» **Aufgabenstellung**
Gib den Text über das britische Spottlied auf Hitler zur Melodie des „Colonel-Bogey-Marsches“ vollständig und wortgetreu wieder.

» **Textabschnitt**
+--

Die genetisch gestützten neuen Forschungsthesen über den Umfang des Fortpflanzungsapparates Adolf Hitlers haben in Großbritannien Aufmerksamkeit erregt; große Überraschung können sie kaum hervorgerufen haben. Schließlich kursierte im Vereinigten Königreich schon zu Lebzeiten des deutschen Diktators, mitten im Zweiten Weltkrieg, ein Spottlied mit der Vermutung, dass die Genitalien des Führers unvollständig seien. Das Lied wurde zur Melodie des beliebten „Colonel-Bogey-Marsches“ gesungen, der mehr als ein Jahrzehnt später in der Filmmusik zum Militärepos „Die Brücke am Kwai“ Verwendung fand und dadurch weltweite Bekanntheit erlangte. In Deutschland erlebte die Melodie viele Jahre später eine Sonderkonjunktur, da sie musikalisch den Slogan einer Magenbittermarke (Komm doch mit auf den Underberg) unterlegte.
Der im Weltkrieg gesungene Text enthielt den Ausdruck „Ball“, welcher auf Englisch nicht nur auf kreisrunde Körper gemünzt wird, sondern auch ovale Formen umfassen kann, gefolgt von der Behauptung, Hitler habe bloß über einen davon verfügt. Die weiteren Liedzeilen widmen sich dann der entsprechenden Ausstattung unter Hitlers engstem Gefolge, Hermann Göring, Heinrich Himmler und Josef Goebbels.

+--

» **Datenblock**
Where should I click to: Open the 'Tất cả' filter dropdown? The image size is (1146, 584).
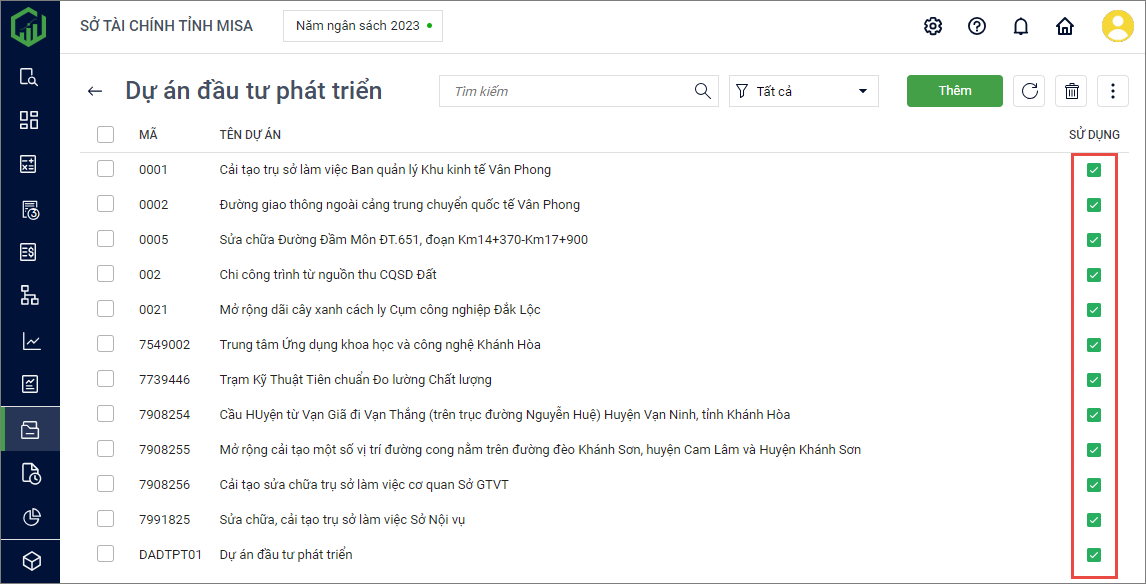pyautogui.click(x=803, y=91)
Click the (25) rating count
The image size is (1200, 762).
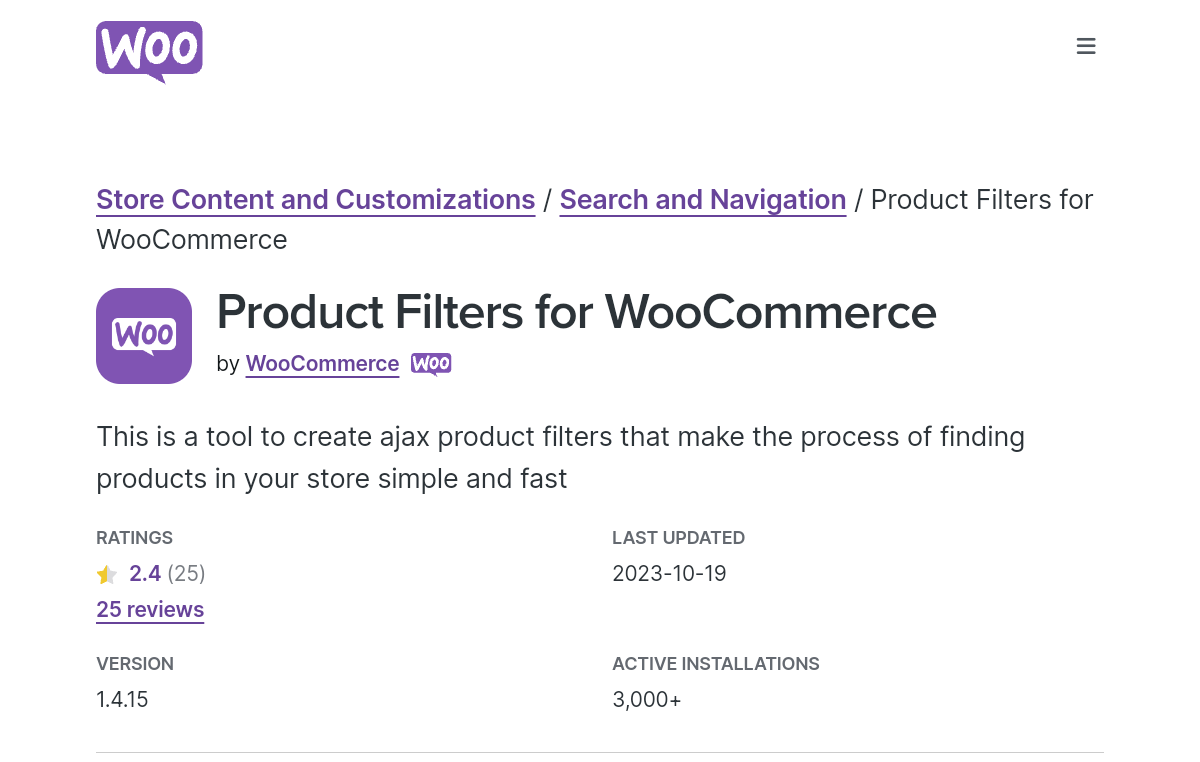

+--

» **Lösung**
Die genetisch gestützten neuen Forschungsthesen über den Umfang des Fortpflanzungsapparates Adolf Hitlers haben in Großbritannien Aufmerksamkeit erregt; große Überraschung können sie kaum hervorgerufen haben. Schließlich kursierte im Vereinigten Königreich schon zu Lebzeiten des deutschen Diktators, mitten im Zweiten Weltkrieg, ein Spottlied mit der Vermutung, dass die Genitalien des Führers unvollständig seien. Das Lied wurde zur Melodie des beliebten „Colonel-Bogey-Marsches“ gesungen, der mehr als ein Jahrzehnt später in der Filmmusik zum Militärepos „Die Brücke am Kwai“ Verwendung fand und dadurch weltweite Bekanntheit erlangte. In Deutschland erlebte die Melodie viele Jahre später eine Sonderkonjunktur, da sie musikalisch den Slogan einer Magenbittermarke (Komm doch mit auf den Underberg) unterlegte.
Der im Weltkrieg gesungene Text enthielt den Ausdruck „Ball“, welcher auf Englisch nicht nur auf kreisrunde Körper gemünzt wird, sondern auch ovale Formen umfassen kann, gefolgt von der Behauptung, Hitler habe bloß über einen davon verfügt. Die weiteren Liedzeilen widmen sich dann der entsprechenden Ausstattung unter Hitlers engstem Gefolge, Hermann Göring, Heinrich Himmler und Josef Goebbels.